Énoncé a: Traduisez en anglais cette phrase de la décision de justice : « La requête a été transmise à M. A... B... C..., qui n'a pas produit de mémoire en défense. »

Texte support:
La jurisprudence francophone des Cours suprêmes


recherche avancée

24/10/2024 | FRANCE | N°24MA00798

France | France, Cour administrative d'appel de MARSEILLE, 1ère chambre, 24 octobre 2024, 24MA00798


Vu la procédure suivante :



Procédure contentieuse antérieure :



M. D... A... B... C... a demandé au tribunal administratif de Nice d'annuler l'arrêté du 29 février 2024 par lequel le préfet des Alpes-Maritimes lui a fait obligation de quitter le territoire français sans délai, a fixé le pays de destination de cette mesure d'éloignement et lui a interdit le retour sur le territoire français pour une durée de trois ans.



Par un jugement n° 2401123 du 5 mars 2024, le magistrat désigné du tribunal administratif de

Nice a annulé cet arrêté.



Procédure devant la Cour :



I. Par une requête enregis...

Vu la procédure suivante :

Procédure contentieuse antérieure :

M. D... A... B... C... a demandé au tribunal administratif de Nice d'annuler l'arrêté du 29 février 2024 par lequel le préfet des Alpes-Maritimes lui a fait obligation de quitter le territoire français sans délai, a fixé le pays de destination de cette mesure d'éloignement et lui a interdit le retour sur le territoire français pour une durée de trois ans.

Par un jugement n° 2401123 du 5 mars 2024, le magistrat désigné du tribunal administratif de Nice a annulé cet arrêté.

Procédure devant la Cour :

I. Par une requête enregistrée sous le n° 24MA0798, le 2 avril 2024, le préfet des Alpes-Maritimes demande à la Cour d'annuler le jugement du 5 mars 2024 du tribunal administratif de Nice.

Il soutient que l'arrêté du 29 février 2024 ne méconnaît pas les stipulations de l'article 8 de la convention européenne de sauvegarde des droits de l'homme et des libertés fondamentales.

La requête a été transmise à M. A... B... C..., qui n'a pas produit de mémoire en défense.

II. Par une requête enregistrée le 2 avril 2024 sous le n° 24MA00799, le préfet des Alpes-Maritimes demande à la Cour de suspendre l'exécution du jugement du 5 mars 2024 par lequel le magistrat désigné du tribunal administratif de Nice a annulé l'arrêté obligeant M. A... B... C... de quitter le territoire français sans délai, a fixé le pays de destination de cette mesure d'éloignement et lui a interdit le retour sur le territoire français pour une durée de trois ans.

Il soutient que M. A... B... C... représente une menace pour l'ordre public.

La requête a été transmise à M. A... B... C..., qui n'a pas produit de mémoire en défense.

Vu les autres pièces du dossier.

Données:
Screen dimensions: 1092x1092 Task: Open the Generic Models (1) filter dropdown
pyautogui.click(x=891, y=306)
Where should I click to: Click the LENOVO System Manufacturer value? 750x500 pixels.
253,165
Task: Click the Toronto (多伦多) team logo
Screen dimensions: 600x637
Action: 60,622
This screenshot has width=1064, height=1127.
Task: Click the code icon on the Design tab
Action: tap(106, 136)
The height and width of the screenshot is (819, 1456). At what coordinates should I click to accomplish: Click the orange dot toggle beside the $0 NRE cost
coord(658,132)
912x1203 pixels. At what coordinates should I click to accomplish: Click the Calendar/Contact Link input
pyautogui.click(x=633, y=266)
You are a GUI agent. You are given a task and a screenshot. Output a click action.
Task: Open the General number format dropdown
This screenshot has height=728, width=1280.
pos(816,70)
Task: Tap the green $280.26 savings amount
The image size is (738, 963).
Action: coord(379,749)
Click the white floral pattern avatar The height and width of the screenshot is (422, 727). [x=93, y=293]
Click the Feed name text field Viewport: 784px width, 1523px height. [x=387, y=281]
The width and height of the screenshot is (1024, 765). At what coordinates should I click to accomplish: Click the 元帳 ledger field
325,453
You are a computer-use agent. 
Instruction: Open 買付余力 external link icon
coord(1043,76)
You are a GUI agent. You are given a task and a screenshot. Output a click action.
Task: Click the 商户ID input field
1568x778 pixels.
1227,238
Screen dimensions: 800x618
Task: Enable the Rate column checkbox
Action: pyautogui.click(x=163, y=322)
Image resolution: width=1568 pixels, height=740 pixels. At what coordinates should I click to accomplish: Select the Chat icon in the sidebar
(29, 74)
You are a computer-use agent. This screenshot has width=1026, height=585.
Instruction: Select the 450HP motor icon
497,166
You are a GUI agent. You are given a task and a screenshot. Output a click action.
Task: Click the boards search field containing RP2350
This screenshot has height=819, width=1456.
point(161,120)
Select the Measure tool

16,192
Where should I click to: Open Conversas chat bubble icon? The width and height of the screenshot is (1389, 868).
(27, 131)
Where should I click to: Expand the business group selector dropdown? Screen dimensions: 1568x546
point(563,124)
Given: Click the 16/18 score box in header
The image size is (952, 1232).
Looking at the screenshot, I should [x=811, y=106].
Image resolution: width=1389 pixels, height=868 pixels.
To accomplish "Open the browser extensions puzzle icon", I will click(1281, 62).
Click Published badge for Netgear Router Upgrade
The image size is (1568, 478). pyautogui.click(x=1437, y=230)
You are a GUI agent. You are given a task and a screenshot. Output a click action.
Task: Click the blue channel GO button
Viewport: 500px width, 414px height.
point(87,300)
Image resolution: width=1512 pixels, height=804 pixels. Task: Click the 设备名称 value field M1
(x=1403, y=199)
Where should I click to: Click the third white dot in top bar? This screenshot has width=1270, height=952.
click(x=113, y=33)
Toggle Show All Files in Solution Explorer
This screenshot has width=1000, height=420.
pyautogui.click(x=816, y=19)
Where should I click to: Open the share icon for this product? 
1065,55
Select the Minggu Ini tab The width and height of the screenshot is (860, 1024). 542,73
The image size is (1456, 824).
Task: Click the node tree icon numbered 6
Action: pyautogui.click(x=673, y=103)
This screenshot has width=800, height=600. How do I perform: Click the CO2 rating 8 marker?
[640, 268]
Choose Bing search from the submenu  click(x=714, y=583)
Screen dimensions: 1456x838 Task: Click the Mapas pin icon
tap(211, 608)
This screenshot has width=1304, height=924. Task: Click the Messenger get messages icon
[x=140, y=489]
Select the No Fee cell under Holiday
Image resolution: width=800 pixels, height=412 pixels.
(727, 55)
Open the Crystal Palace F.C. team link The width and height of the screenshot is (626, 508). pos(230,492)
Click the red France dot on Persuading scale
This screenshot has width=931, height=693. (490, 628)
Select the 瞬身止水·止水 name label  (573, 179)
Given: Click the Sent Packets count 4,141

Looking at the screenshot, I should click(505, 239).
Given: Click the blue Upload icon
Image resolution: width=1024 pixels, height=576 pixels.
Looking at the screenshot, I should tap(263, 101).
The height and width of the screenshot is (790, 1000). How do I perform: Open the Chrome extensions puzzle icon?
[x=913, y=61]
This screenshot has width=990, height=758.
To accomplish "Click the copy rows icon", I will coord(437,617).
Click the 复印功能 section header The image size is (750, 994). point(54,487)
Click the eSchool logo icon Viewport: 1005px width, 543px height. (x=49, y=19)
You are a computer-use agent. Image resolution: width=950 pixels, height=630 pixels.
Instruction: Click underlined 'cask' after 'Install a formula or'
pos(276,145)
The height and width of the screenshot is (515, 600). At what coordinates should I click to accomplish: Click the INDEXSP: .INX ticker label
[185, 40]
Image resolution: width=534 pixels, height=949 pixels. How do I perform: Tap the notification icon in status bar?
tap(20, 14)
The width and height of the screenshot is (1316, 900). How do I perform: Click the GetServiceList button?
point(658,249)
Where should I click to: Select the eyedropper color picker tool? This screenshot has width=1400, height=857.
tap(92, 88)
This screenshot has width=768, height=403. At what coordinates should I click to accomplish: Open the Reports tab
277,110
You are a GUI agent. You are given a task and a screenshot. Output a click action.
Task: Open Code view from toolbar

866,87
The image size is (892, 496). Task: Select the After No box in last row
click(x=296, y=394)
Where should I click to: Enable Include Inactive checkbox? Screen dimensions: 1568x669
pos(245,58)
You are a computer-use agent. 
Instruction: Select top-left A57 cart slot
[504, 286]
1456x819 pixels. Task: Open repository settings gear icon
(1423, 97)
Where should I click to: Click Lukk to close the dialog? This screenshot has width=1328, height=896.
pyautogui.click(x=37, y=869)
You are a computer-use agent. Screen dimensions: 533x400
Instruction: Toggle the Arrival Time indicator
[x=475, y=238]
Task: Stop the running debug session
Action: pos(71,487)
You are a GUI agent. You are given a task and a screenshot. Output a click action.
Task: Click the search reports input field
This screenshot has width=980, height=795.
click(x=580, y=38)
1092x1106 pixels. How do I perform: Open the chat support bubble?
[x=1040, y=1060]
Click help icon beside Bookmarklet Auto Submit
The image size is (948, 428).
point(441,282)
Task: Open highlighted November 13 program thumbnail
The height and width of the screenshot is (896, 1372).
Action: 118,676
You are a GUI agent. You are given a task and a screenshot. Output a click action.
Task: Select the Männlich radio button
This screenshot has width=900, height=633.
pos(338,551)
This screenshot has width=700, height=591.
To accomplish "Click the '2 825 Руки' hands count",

Énoncé b: Recopiez à l'identique les lignes des enregistrements, du début des enregistrements jusqu'à la ligne contenant « pos(816,70) », incluse.

Corrigé a: The appeal was forwarded to Mr. A... B... C..., who did not file a statement of defense.

Corrigé b:
Screen dimensions: 1092x1092 Task: Open the Generic Models (1) filter dropdown
pyautogui.click(x=891, y=306)
Where should I click to: Click the LENOVO System Manufacturer value? 750x500 pixels.
253,165
Task: Click the Toronto (多伦多) team logo
Screen dimensions: 600x637
Action: 60,622
This screenshot has width=1064, height=1127.
Task: Click the code icon on the Design tab
Action: tap(106, 136)
The height and width of the screenshot is (819, 1456). At what coordinates should I click to accomplish: Click the orange dot toggle beside the $0 NRE cost
coord(658,132)
912x1203 pixels. At what coordinates should I click to accomplish: Click the Calendar/Contact Link input
pyautogui.click(x=633, y=266)
You are a GUI agent. You are given a task and a screenshot. Output a click action.
Task: Open the General number format dropdown
This screenshot has height=728, width=1280.
pos(816,70)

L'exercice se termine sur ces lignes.